Die Ohnmacht im Angesicht des Blitzes
Von Tamara Danicic
Andreas Dresen, so ist man sich einig, liebt »die kleinen Leute«. Auch Inge und ihr Mann Werner gehören zu ihnen. Sie bietet ihre Dienste als Schneiderin auf Abreißzetteln in der Kaufhalle an, er lauscht geradezu andächtig Schallplatten mit den Geräuschen irgendwelcher Züge, die durch irgendwelche Bahnhöfe fahren. Und manchmal begleitet er sie zu den Aufführungen ihres Alte-Damen-Chors. Inges und Werners Wohnung ist so eingerichtet, wie man es für ein Paar ihres Alters und ihres Milieus erwartet: Brauntöne überwiegen, die vor Jahrzehnten angeschafften Möbel sind funktional und nicht mehr.

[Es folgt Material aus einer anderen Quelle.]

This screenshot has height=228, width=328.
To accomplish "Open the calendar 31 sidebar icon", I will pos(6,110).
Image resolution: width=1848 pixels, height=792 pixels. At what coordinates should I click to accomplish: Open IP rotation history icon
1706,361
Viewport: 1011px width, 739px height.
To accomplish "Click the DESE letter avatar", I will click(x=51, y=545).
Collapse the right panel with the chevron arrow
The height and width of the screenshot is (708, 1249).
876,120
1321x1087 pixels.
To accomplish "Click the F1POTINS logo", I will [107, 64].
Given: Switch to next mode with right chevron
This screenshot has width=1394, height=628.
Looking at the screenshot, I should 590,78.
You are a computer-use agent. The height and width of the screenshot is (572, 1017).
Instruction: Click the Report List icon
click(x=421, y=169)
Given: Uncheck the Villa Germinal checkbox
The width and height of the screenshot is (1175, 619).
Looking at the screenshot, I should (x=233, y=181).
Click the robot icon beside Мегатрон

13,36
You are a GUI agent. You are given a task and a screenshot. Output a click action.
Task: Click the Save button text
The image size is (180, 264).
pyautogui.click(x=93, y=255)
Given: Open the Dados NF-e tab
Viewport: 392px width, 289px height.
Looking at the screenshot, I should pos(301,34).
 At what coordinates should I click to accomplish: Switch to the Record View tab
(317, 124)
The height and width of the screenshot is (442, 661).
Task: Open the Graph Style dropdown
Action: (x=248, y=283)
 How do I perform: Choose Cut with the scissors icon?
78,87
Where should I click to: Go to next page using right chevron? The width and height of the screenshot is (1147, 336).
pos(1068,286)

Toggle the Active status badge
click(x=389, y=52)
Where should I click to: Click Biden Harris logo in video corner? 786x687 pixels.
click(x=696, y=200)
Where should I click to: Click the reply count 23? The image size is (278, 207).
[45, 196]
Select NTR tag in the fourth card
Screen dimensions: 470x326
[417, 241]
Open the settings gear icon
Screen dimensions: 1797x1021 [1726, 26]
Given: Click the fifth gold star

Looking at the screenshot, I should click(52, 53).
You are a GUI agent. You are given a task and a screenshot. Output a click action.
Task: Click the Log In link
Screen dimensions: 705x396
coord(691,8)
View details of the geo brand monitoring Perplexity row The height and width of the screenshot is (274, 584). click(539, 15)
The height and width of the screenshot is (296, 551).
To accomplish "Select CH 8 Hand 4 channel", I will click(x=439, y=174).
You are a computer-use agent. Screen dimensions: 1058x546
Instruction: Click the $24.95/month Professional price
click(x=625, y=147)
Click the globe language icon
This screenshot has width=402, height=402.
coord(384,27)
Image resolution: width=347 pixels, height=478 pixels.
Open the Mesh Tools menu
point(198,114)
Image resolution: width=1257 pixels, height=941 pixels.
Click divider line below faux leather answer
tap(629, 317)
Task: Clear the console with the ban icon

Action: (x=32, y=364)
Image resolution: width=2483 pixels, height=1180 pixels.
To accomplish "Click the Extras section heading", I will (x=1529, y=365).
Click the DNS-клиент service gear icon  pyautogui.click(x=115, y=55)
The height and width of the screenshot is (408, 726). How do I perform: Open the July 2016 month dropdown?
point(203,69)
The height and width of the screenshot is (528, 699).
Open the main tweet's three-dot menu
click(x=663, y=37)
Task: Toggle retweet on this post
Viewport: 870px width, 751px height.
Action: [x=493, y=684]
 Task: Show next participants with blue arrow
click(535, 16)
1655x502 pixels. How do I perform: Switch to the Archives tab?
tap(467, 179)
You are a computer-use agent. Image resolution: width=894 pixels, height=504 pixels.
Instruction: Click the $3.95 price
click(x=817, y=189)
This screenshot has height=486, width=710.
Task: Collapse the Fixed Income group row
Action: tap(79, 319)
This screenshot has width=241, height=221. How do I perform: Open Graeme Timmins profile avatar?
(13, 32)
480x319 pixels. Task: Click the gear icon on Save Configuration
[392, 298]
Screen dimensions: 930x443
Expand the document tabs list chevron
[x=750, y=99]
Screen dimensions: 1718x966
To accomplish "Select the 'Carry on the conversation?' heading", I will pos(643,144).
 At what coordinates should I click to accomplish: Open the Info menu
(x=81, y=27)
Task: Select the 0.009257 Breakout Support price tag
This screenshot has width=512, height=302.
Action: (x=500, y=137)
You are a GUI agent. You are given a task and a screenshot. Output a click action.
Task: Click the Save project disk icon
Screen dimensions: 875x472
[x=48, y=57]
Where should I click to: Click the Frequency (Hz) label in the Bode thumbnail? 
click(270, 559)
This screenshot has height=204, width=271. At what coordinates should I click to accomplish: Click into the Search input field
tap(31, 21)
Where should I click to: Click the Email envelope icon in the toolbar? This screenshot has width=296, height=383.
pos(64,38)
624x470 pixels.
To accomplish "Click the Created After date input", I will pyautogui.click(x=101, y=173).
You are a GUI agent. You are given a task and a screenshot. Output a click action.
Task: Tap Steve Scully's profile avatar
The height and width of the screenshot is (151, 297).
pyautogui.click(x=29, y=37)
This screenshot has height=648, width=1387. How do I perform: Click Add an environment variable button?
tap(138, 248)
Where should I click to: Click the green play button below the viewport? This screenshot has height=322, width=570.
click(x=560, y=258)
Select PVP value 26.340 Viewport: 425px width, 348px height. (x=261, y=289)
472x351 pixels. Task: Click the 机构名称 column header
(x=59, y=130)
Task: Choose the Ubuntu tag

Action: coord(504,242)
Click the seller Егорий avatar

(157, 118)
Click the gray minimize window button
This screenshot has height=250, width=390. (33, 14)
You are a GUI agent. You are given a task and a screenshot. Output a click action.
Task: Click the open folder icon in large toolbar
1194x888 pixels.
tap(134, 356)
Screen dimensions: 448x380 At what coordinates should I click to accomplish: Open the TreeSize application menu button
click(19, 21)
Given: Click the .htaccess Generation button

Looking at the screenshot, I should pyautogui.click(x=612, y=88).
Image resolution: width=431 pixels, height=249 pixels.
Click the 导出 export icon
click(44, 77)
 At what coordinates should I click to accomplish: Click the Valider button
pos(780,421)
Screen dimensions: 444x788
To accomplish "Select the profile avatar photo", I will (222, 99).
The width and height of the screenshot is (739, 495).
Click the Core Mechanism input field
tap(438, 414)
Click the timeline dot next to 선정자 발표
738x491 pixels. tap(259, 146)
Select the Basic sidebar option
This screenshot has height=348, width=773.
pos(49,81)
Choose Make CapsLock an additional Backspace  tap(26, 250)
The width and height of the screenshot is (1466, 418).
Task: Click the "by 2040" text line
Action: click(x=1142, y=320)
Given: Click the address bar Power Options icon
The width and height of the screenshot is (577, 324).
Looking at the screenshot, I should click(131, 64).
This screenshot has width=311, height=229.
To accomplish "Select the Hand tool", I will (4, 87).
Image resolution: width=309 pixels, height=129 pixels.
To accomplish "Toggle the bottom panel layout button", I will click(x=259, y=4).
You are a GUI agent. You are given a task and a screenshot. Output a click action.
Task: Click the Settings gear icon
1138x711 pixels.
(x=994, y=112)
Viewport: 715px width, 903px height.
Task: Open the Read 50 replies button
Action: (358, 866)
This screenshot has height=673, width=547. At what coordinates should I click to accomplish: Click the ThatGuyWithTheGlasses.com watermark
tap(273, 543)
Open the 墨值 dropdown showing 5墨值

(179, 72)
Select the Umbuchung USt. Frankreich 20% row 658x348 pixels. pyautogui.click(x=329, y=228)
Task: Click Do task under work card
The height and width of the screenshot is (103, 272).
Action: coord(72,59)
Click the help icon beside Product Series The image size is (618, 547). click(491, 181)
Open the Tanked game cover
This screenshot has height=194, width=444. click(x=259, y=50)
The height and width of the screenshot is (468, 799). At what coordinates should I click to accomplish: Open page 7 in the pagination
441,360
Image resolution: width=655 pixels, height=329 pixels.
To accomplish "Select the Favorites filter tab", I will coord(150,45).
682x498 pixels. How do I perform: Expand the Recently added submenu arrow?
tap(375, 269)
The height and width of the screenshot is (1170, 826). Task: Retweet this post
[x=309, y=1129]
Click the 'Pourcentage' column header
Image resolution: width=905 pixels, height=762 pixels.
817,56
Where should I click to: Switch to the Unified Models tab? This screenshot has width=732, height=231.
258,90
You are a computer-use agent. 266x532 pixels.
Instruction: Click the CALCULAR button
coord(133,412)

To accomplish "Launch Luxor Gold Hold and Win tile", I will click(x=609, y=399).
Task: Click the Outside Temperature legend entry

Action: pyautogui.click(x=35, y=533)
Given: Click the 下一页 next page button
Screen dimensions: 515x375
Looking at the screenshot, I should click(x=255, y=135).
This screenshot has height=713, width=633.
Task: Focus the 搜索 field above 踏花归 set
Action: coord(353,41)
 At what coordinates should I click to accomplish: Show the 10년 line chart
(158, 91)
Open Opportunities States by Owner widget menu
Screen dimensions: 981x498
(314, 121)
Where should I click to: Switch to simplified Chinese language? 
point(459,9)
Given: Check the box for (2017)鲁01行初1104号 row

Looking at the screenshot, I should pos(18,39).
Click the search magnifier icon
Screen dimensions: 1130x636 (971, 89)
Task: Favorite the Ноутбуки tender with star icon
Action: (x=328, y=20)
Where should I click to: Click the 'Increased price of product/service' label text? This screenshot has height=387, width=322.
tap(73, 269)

Alles normal also. Auch die Tatsache, daß Inge und Werner noch Sex miteinander haben. Genauso wie Inge und Karl. Die faltigen Körper der Mittsechzigerin und ihres 76jährigen Geliebten haben in ihrer Behäbigkeit und nachlassenden Biegsamkeit etwas Rührendes. Angesichts des verklemmten Verhältnisses unserer Gesellschaft zum Thema »Senioren und Sexualität« ist die Normalität, mit der Dresen die Kommunikation zwischen den welken Körpern inszeniert, zweifellos verdienstvoll. Die lustvolle schnelle Nummer auf dem Sofa gehört hier ebenso selbstverständlich dazu wie Inges Selbstbefriedigung in der Badewanne oder ihre Knutscherei mit Karl im Auto. Und er hat dafür ohne Frage wunderbare Schauspieler gefunden, die er trotz aller physischer Nacktheit nie dem Voyeurismus preisgibt.
Wäre da nur nicht diese orchestrierte Betulichkeit, die Dresens Filme eben auch immer wieder kennzeichnet. Keiner will irgendjemandem wehtun. Schließlich hat Inge Werner erklärtermaßen noch gern, aber eben nicht mehr ganz so gern wie Karl. Die Liebe scheint wie ein Blitz über sie gekommen zu sein, und gegen Blitze kann man sich bekanntlich schlecht wehren. Indem Dresens Heldin sich auf diese Weise weitgehend ihrer Verantwortung entziehen kann, tut der Regisseur ihr wie auch den anderen Figuren, die er permanent zu schützen und ja nicht preiszugeben versucht, aber nur bedingt einen Gefallen. Schließlich spricht er ihnen damit schlicht und ergreifend Handlungsmächtigkeit bzw. Liebes- und Konfliktfähigkeit ab. Zuviel Liebe tut nicht immer gut.